Après le tendre « Zathura », son succès puis sa chute à Hollywood et une sérieuse remise en question Jon Favreau fait le point sur sa carrière, ses passions et sur les hommes derrière leurs fourneaux. Tout n’est pas si rose, quand bien même le monde regorge de saveurs et de subtilités. Le réalisateur utilise donc l’analogie de la restauration afin de dénoncer un système qui centralise le talent et le standardise dans un « fast-food service ». Difficile de ne pas le voir, mais impossible de rester indifférent dans ce road-trip culinaire et qui nous rappelle ô combien l’authenticité reste la valeur la plus sûre, celle que tout public cherche pour s’y retrancher. Et cette part de nostalgie s’inscrit parfaitement dans un récit, sans doute trop linéaire et simpliste, mais cela constitue une bonne synthèse entre l’expérience cinématographique d’un cinéaste qui retrouve son indépendance et le street food qui nous rapproche les uns des autres, dans la bonne humeur.

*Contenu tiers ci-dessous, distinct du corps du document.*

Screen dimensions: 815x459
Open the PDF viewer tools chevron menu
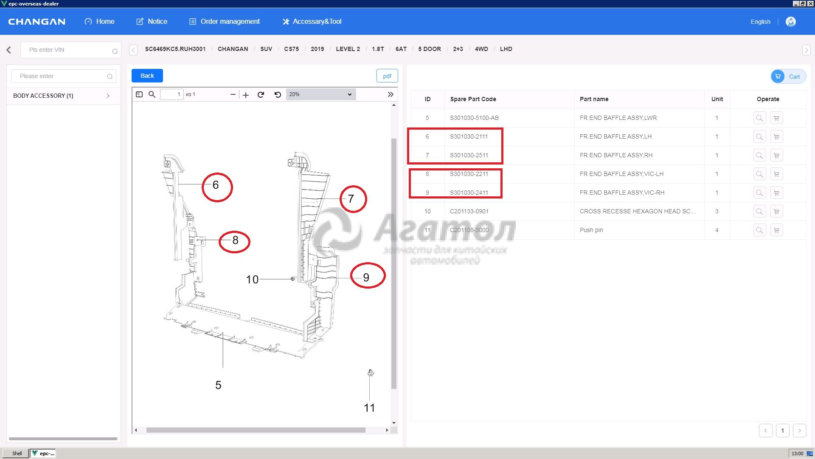pyautogui.click(x=391, y=94)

La volonté est farouche et elle doit trouver sa place dans un milieu de requins et de réceptions critiques encore plus blessante. Favreau appel au calme, mais n’oublie pas néanmoins son caractère nuisible pour ses employeurs, son public et son cercle intime. Sa vie se reflète si bien dans les ustensiles qu’il utilise que les noms des personnages en deviennent secondaires, voire abstraits. Les acteurs reprennent le devant de la scène et tout leur appartient le temps d’une recette imparfaite, cynique et frontale. On confronte d’abord des idéologies incompatibles dans la dynamique d’un business qui rime avec la surconsommation. Les paroles font mouche, mais on pourra lui reprocher un manque de subtilité dans tout ce qui touche aux réseaux sociaux. Il faudra toutefois considérer un point de rupture entre cette tendance qui dématérialise les critiques en tout genre et cette interaction qui se perd entre les fans et leurs idoles. On montre également un brin d’absurdité dans cette démarche qui vise davantage à promouvoir pour divertir son entourage plutôt qu’à encourager un certain effort, comme quoi la technologie n’est pas toujours source de fiabilité lorsqu’on en perd le contrôle.

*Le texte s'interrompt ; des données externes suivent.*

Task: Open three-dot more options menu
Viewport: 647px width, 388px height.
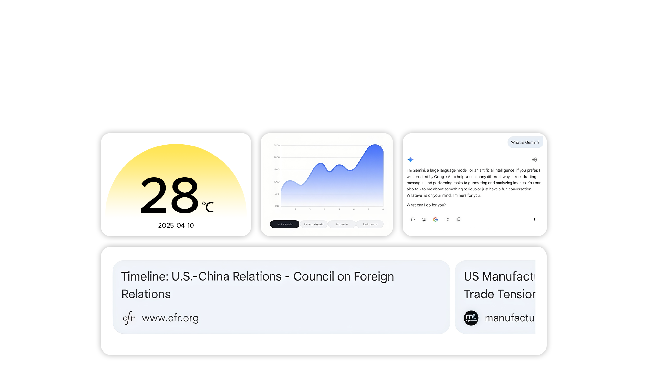Action: (534, 220)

Et pour revenir sens du goût, Favreau nous embarque avec un profond respect pour la gastronomie et son milieu qui partage bien des similitudes avec le cinéma. Scarlett Johansson témoigne d’ailleurs de l’attrait culinaire, en posant sur le grill d’un réalisateur qui cuisine ses films avec sincérité et une qualité qu’on ne peut lui estoquer. D’autres personnalités s’investissent également, comme Dustin Hoffman l’ambassadeur du système rigide, Oliver Platt dans la peau d’un critique professionnel et Robert Downey Jr. comme le tremplin vers la rédemption. Mais ce qu’il ne faut pas négliger, c’est bien évidemment le public cible, la jeunesse, ce nouveau client envers qui il faut susciter l’intérêt afin de redorer un blason, perdu aussi vite qu’on l’a remporté. Et c’est dans la relation père-fils qu’on explorera cette notion. Entre éducation et devoir paternel, il y a un juste milieu et ce milieu possède la forme et le goût d’un sandwich cubain. Au rythme d’une playlist qui rompt avec la routine, l’évasion n’est pas toujours bien mise en scène, mais regorge de bonnes idées. Le retour aux sources est une initiative qui plaît, mais qui s’éloigne presque trop de l’indulgence. Mais ce qu’on retiendra, c’est ce qu’on aura décidé d’apprécier, sans mauvaise langue, sans filtres.
« #Chef » est donc assaisonné de bonnes intentions et n’épargne personne dans son discours mélancolique. Et c’est à ce niveau qu’il faut savoir ouvrir les yeux et prendre le recul nécessaire afin de réévaluer toute la refonte d’un système, du concepteur au client, en passant par un produit douteux et qui n’est pas toujours aussi transparent qu’il n’y parait. Oui, le film éparpille un peu de matières grasses au passage, mais dans les mains d’un public salvateur, il existe encore de l’espoir. La quête d’une famille à reconstituer nous met sur toutes les bonnes pistes du succès et du bonheur, une recette symbolique et qui ne peut mesurer le poids des réseaux sociaux, nouveau fléau des producteurs, comme les artistes les plus sensibles. Entre « Le Festin de Babette » et « Sucré Salé », Favreau honore par son audace et séduit pour sa générosité, en nous illustrant que le bon vin, tout comme le cinéma, est à consommer avec modération.